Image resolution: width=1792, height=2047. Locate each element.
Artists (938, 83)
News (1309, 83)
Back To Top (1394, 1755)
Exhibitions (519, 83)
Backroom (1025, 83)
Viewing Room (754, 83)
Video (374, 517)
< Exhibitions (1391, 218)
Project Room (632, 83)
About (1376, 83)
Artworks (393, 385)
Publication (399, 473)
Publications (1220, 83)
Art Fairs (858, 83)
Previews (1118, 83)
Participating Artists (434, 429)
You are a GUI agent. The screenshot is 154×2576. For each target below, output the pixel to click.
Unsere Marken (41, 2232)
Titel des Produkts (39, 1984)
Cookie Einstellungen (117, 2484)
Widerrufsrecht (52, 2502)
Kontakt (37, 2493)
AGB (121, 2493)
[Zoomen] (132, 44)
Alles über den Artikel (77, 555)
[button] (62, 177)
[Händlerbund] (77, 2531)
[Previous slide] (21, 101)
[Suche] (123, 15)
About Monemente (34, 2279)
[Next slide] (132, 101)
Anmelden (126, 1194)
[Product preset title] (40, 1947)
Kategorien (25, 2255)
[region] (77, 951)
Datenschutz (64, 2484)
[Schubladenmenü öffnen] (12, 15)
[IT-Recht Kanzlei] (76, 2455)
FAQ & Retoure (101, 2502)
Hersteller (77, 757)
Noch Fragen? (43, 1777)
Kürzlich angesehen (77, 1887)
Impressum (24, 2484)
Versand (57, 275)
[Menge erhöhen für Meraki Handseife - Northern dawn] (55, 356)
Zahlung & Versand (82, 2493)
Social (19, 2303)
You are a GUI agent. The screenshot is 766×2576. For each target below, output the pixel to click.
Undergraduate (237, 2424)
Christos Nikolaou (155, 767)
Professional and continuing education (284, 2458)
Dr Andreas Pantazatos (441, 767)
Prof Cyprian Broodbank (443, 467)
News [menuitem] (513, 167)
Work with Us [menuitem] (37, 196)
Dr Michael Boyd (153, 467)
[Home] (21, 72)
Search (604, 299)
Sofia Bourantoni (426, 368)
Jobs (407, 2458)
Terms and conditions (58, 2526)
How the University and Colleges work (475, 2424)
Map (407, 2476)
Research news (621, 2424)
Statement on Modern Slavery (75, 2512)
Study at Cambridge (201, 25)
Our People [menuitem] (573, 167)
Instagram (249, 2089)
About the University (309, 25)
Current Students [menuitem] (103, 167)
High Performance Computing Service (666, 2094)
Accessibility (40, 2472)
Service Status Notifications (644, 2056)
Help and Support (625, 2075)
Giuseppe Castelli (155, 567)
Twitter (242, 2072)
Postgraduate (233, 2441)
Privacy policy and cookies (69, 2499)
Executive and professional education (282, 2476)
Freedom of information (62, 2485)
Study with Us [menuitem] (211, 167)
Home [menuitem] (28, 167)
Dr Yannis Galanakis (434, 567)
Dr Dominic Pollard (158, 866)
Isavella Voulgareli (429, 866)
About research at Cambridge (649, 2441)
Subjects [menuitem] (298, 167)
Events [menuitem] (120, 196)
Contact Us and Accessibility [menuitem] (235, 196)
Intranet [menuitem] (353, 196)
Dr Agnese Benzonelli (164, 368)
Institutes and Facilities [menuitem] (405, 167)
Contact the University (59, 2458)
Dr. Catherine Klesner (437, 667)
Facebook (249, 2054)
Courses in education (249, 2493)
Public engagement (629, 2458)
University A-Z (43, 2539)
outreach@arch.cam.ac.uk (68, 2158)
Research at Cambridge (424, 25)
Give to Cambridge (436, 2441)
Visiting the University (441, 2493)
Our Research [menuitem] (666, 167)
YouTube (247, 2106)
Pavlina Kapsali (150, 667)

◆ ◆ ◆ ◆ ◆

• Work to complete: Count lines, not occurrences. State how many lines of the entries contain the word "Contact", and add nothing.

• Output of the exercise: 2